DATA SHOWN.
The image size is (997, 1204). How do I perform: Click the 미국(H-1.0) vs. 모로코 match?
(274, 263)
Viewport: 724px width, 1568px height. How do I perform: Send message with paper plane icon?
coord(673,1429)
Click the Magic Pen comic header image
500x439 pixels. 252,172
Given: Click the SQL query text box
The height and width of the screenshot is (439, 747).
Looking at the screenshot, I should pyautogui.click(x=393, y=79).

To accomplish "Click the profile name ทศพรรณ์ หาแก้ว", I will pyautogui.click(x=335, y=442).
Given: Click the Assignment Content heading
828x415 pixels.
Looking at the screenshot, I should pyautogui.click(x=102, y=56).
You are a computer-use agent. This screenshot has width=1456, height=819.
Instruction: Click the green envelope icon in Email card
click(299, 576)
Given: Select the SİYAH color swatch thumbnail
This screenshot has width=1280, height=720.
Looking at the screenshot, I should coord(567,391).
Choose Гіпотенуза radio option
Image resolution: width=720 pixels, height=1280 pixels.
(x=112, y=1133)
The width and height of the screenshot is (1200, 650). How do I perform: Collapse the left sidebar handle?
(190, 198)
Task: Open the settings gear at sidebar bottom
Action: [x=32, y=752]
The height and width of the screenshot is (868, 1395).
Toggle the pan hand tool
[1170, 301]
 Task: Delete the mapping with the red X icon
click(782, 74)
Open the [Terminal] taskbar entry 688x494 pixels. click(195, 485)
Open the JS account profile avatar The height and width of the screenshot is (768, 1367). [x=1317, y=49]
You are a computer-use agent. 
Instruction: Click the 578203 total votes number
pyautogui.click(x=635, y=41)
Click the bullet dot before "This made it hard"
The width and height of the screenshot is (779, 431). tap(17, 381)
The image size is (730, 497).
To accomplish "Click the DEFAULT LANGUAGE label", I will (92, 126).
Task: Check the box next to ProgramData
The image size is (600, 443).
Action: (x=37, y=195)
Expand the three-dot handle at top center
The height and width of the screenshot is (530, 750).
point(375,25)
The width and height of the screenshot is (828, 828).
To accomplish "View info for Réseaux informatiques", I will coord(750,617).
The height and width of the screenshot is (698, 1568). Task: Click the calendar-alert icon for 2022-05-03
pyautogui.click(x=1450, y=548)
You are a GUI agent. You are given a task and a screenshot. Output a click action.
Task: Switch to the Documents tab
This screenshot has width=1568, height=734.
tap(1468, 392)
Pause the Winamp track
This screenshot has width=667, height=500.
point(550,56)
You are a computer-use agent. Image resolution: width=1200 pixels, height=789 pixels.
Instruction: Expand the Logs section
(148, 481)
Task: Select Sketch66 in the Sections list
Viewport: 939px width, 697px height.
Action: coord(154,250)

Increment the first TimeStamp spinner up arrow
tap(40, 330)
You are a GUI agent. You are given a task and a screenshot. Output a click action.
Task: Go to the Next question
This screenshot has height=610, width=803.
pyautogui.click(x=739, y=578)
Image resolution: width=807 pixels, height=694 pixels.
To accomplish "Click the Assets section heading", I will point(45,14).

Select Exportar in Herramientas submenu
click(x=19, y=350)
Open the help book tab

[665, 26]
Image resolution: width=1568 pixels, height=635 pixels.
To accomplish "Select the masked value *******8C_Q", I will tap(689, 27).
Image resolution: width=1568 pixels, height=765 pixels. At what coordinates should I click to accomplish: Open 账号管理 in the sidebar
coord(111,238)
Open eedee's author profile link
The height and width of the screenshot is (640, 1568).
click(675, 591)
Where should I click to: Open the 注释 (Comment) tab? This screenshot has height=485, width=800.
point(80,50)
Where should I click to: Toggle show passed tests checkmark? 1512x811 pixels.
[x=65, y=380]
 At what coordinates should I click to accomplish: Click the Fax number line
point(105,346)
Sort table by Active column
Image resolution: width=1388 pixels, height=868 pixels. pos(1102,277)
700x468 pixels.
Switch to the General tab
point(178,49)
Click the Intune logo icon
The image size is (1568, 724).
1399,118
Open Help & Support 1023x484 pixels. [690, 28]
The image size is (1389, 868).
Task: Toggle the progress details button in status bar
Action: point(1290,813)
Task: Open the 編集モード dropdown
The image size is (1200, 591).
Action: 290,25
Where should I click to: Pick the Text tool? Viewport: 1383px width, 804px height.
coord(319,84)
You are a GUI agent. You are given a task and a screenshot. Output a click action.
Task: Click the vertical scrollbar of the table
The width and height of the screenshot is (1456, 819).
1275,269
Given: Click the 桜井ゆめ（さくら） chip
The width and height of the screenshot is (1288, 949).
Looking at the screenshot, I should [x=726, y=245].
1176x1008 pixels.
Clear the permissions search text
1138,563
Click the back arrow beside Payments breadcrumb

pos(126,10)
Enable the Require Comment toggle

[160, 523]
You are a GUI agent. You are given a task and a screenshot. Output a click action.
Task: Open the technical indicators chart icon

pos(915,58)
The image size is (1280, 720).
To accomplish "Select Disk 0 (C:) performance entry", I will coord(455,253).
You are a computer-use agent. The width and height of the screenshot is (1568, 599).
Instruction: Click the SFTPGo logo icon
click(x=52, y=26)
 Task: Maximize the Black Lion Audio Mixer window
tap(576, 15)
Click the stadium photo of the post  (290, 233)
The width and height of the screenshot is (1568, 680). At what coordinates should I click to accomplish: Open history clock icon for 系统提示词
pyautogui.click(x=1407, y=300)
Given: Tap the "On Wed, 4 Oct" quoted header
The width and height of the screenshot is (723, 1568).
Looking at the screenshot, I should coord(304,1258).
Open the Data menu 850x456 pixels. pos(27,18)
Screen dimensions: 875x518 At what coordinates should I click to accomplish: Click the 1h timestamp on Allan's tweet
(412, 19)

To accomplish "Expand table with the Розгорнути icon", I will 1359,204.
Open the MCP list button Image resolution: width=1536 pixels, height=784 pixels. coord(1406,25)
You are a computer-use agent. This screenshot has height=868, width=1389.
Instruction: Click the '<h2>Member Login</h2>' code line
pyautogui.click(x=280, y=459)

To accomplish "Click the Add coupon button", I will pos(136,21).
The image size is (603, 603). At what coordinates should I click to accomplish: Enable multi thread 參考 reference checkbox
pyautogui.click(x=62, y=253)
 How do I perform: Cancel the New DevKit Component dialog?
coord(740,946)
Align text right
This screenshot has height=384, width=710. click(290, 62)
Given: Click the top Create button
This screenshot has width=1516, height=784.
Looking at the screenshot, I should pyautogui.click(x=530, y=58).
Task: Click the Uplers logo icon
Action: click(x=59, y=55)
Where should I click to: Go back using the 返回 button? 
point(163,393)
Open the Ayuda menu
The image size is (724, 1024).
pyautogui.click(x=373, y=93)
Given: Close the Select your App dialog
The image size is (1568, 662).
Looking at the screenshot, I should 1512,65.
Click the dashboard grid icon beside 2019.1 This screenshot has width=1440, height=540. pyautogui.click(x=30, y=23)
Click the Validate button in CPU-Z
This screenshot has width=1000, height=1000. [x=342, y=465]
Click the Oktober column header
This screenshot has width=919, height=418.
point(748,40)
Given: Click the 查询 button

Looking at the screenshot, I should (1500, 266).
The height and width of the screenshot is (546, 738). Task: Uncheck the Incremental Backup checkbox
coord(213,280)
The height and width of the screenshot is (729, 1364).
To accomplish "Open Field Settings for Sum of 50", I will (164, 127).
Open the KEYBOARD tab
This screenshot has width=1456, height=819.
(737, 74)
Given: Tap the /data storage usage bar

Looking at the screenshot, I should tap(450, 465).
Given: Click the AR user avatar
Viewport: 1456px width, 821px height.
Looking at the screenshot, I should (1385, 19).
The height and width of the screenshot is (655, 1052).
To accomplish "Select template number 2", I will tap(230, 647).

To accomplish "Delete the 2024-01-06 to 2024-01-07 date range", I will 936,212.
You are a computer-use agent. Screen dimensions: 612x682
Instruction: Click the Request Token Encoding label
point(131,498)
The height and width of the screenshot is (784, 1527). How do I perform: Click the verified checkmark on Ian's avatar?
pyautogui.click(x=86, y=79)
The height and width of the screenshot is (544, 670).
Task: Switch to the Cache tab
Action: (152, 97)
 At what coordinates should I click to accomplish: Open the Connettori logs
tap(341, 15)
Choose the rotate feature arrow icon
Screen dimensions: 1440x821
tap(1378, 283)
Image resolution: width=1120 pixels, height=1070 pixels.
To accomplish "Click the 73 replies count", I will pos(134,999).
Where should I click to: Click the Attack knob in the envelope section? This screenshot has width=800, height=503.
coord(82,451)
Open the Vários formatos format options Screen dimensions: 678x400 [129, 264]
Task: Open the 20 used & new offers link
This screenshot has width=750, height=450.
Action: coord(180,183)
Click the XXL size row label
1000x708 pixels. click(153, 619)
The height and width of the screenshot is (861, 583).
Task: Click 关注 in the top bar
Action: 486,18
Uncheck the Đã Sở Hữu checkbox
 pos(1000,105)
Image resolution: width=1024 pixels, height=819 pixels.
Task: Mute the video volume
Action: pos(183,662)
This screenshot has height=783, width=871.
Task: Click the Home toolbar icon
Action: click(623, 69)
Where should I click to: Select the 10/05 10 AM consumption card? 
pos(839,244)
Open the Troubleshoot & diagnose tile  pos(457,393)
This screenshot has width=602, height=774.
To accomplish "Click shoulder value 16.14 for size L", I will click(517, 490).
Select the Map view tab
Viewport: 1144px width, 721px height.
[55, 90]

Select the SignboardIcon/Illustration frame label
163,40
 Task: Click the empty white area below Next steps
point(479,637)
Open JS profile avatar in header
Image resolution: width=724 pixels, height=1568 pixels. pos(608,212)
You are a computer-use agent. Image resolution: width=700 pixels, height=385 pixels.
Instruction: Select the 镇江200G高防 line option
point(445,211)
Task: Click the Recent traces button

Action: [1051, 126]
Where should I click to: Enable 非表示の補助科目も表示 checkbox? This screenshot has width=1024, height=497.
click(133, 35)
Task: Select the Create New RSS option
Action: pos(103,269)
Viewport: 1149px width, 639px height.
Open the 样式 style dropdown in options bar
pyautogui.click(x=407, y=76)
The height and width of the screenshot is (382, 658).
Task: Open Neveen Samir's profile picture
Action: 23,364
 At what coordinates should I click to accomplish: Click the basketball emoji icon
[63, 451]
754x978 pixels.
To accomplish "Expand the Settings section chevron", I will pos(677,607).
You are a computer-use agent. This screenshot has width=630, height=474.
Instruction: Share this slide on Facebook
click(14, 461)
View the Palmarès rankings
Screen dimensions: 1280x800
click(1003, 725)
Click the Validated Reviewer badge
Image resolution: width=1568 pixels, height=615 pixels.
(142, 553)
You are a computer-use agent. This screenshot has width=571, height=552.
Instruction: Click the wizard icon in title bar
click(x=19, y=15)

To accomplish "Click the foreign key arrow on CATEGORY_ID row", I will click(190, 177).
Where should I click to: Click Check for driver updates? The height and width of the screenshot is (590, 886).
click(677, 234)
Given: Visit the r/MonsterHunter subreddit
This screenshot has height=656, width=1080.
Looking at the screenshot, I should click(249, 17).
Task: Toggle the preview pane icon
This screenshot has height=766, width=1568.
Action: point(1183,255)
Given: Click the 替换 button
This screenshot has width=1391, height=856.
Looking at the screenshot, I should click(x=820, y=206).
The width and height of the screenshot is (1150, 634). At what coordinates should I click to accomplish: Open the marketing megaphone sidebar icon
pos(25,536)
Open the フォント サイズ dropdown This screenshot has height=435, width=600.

GOAL. Copy out again, word for word, the lines of the records above, from the line containing "Image resolution: width=1568 pixels, height=765" through the line containing "Action: 290,25", including both of those lines.

RESULT FOR THIS EXERCISE.
Image resolution: width=1568 pixels, height=765 pixels. At what coordinates should I click to accomplish: Open 账号管理 in the sidebar
coord(111,238)
Open eedee's author profile link
The height and width of the screenshot is (640, 1568).
click(675, 591)
Where should I click to: Open the 注释 (Comment) tab? This screenshot has height=485, width=800.
point(80,50)
Where should I click to: Toggle show passed tests checkmark? 1512x811 pixels.
[x=65, y=380]
 At what coordinates should I click to accomplish: Click the Fax number line
point(105,346)
Sort table by Active column
Image resolution: width=1388 pixels, height=868 pixels. pos(1102,277)
700x468 pixels.
Switch to the General tab
point(178,49)
Click the Intune logo icon
The image size is (1568, 724).
1399,118
Open Help & Support 1023x484 pixels. [690, 28]
The image size is (1389, 868).
Task: Toggle the progress details button in status bar
Action: point(1290,813)
Task: Open the 編集モード dropdown
The image size is (1200, 591).
Action: 290,25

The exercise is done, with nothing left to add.